### WORK ORDER
Write out exactly the lines of the entries below from the one holding "Given: Open case link 系统登录-CSRF攻击防…" to the one holding "Screen dimensions: 2001x1000", inclusive, and leave out all other lines.

### DATASET EXCERPTS
———

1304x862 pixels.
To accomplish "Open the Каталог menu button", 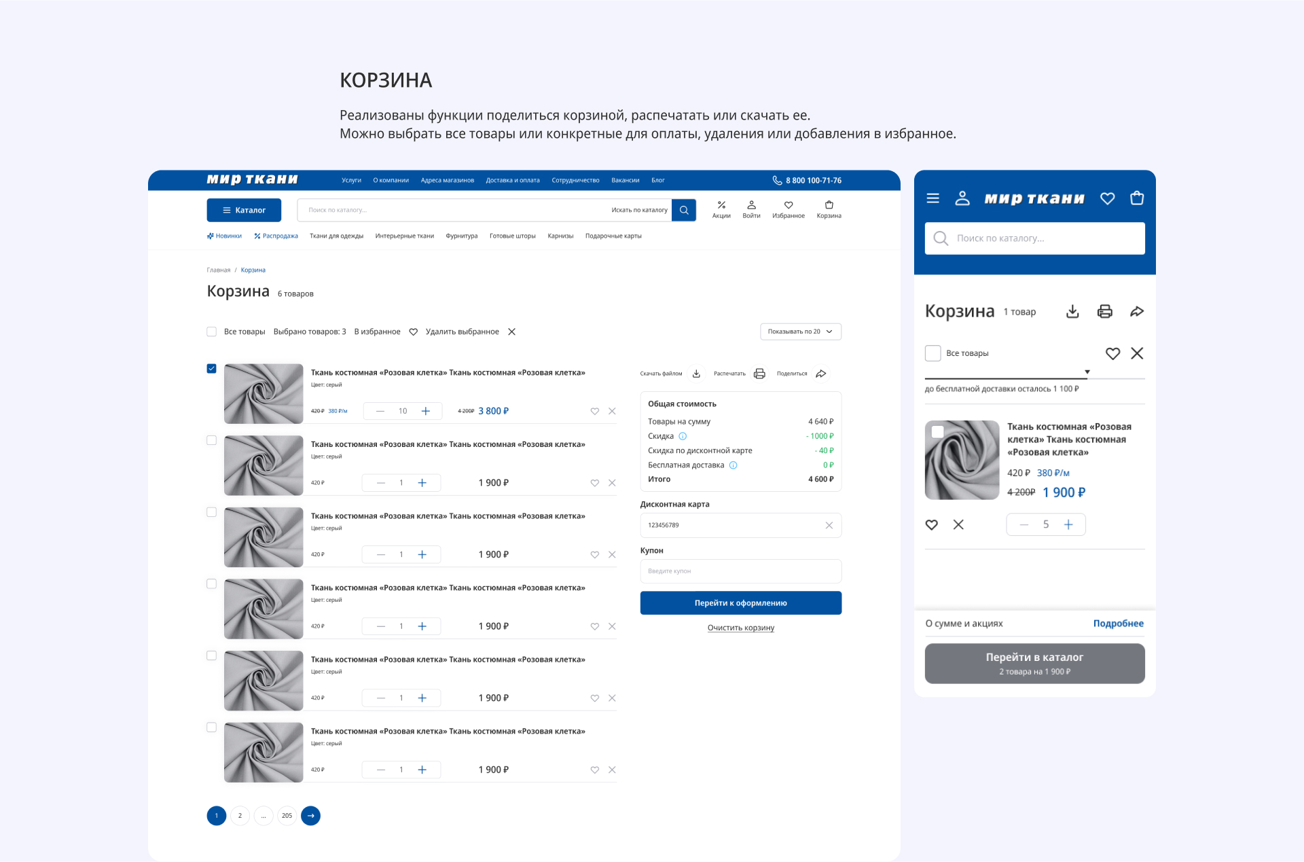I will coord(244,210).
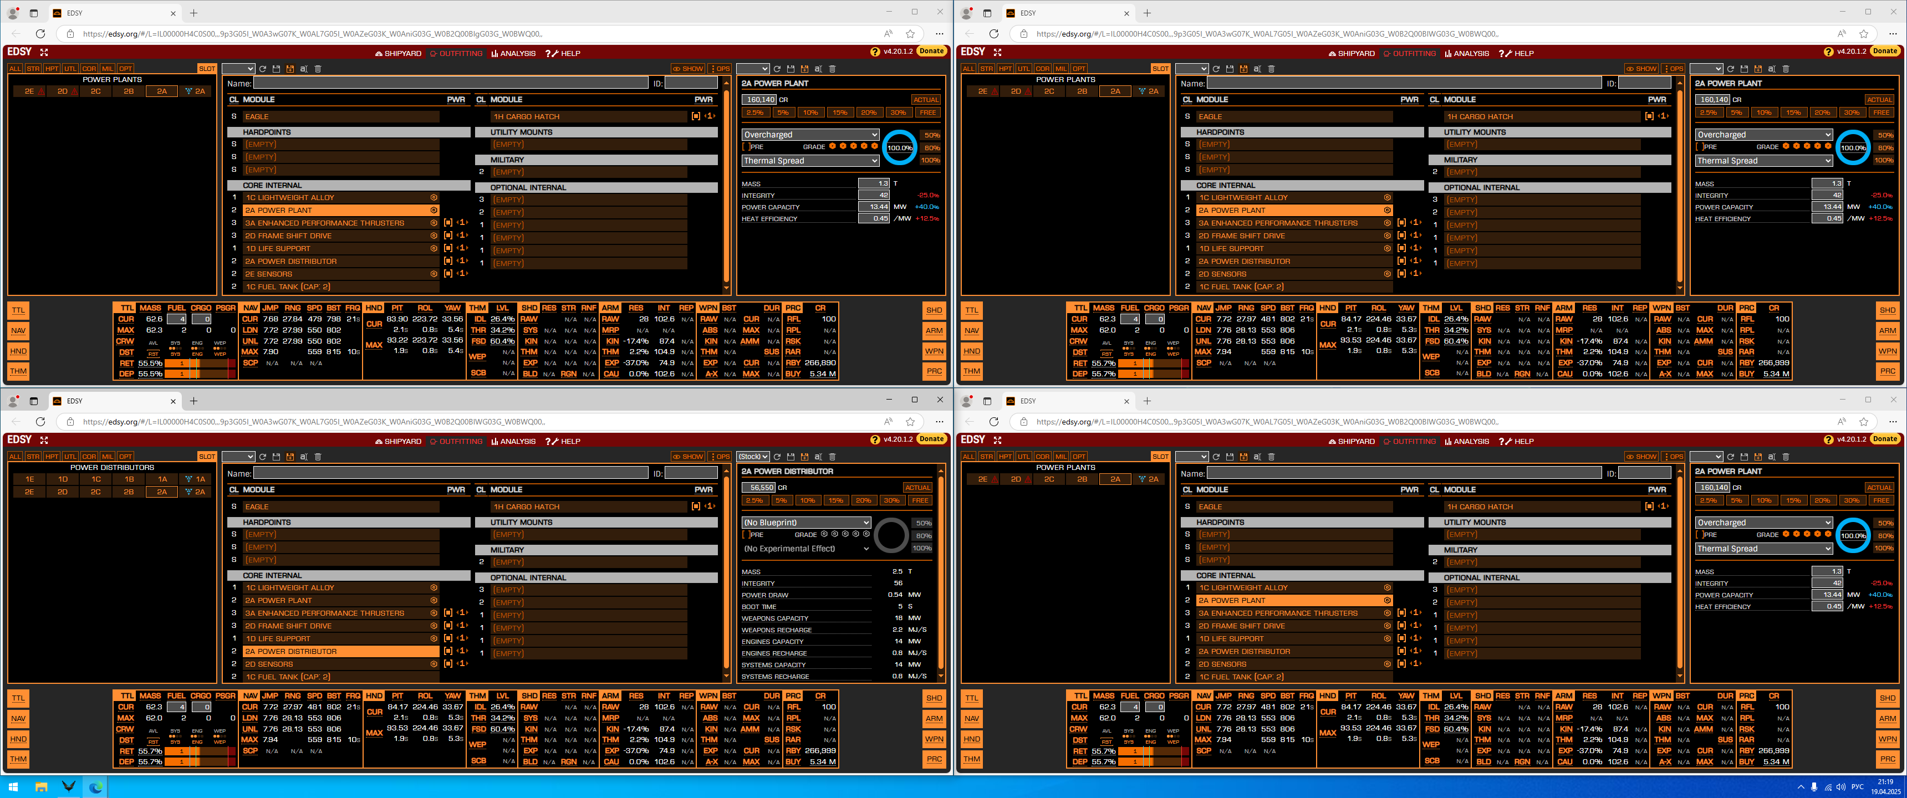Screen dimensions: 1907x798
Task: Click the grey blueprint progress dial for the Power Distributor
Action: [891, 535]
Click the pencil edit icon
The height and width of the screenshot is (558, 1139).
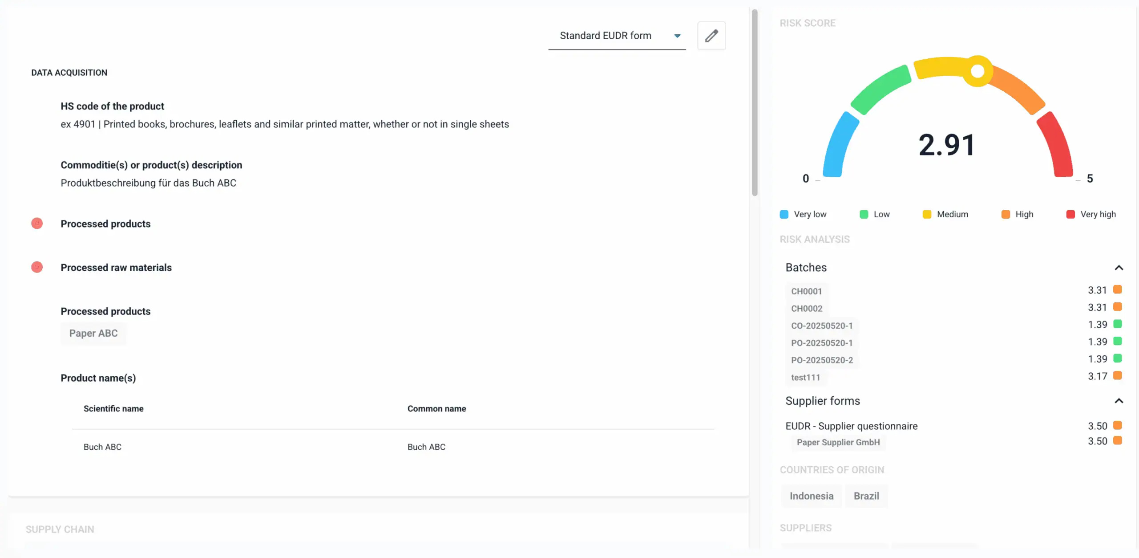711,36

———

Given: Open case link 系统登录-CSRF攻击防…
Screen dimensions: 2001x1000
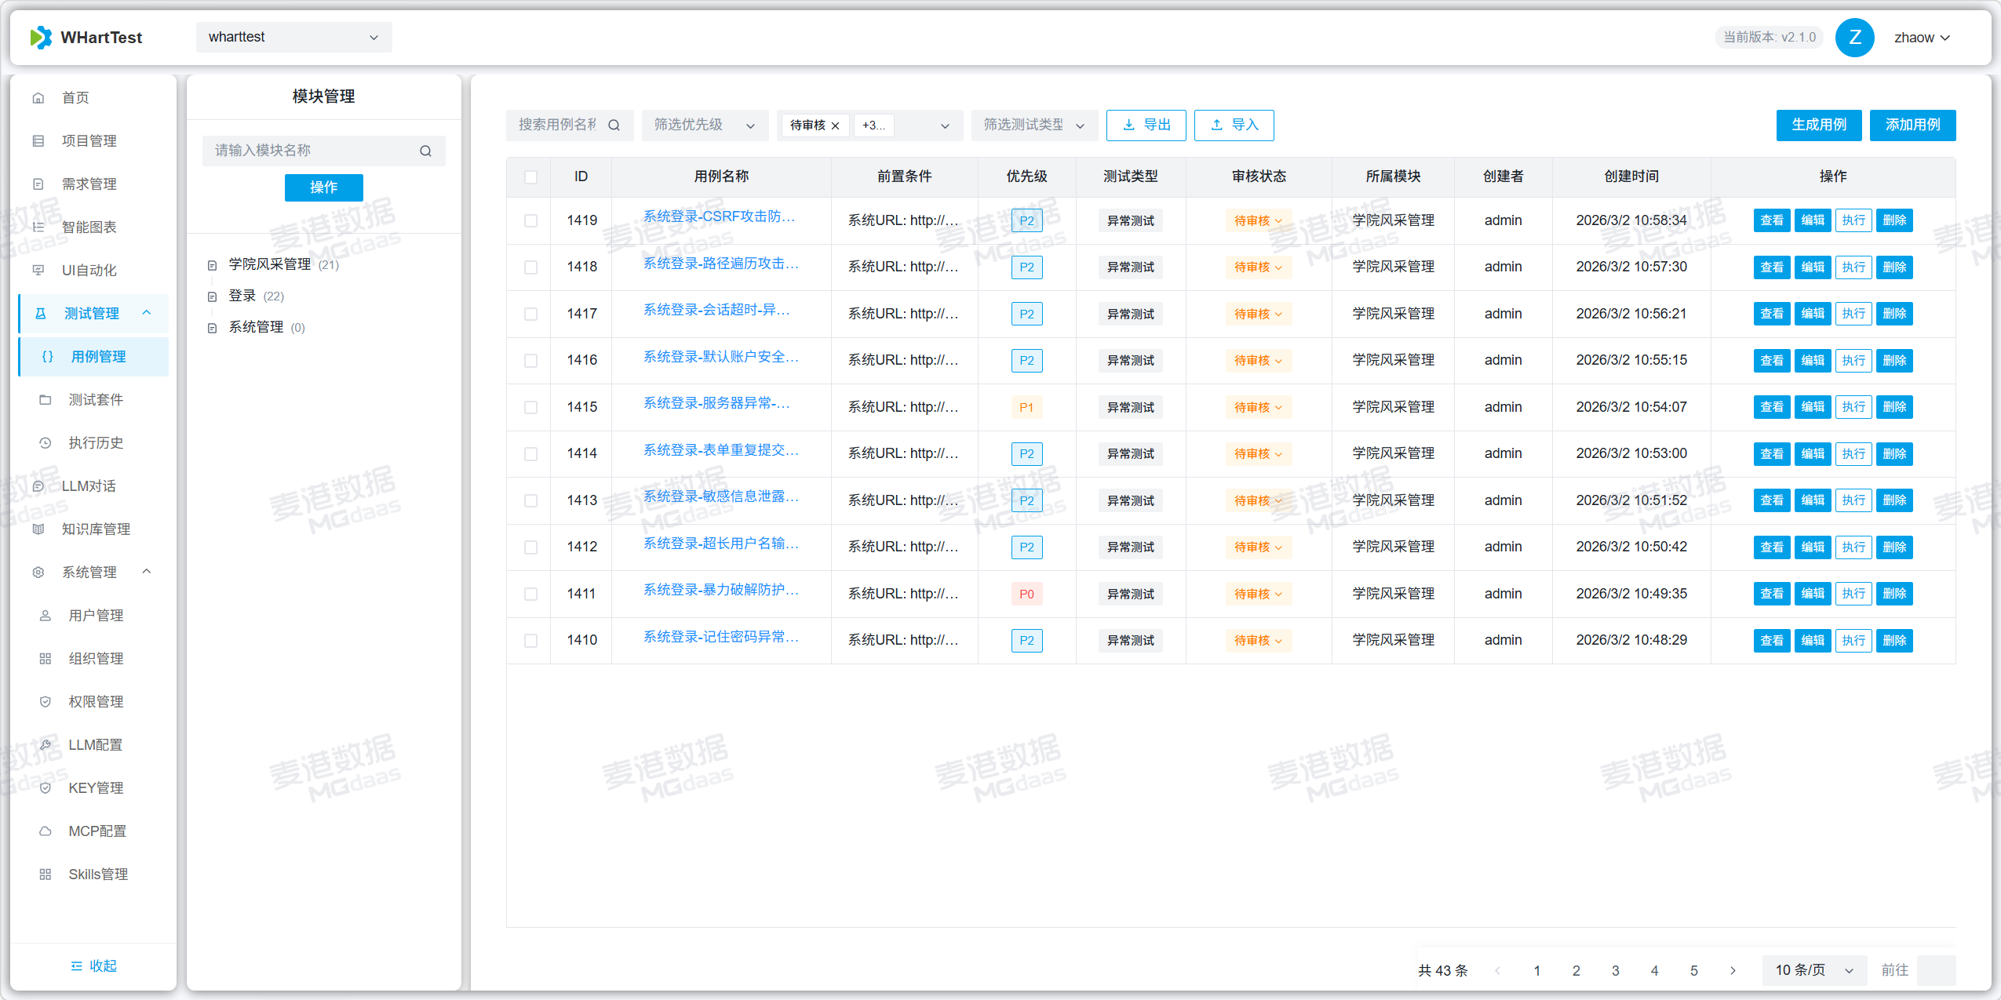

———

### WRITTEN REPLY
Given: Open case link 系统登录-CSRF攻击防…
Screen dimensions: 2001x1000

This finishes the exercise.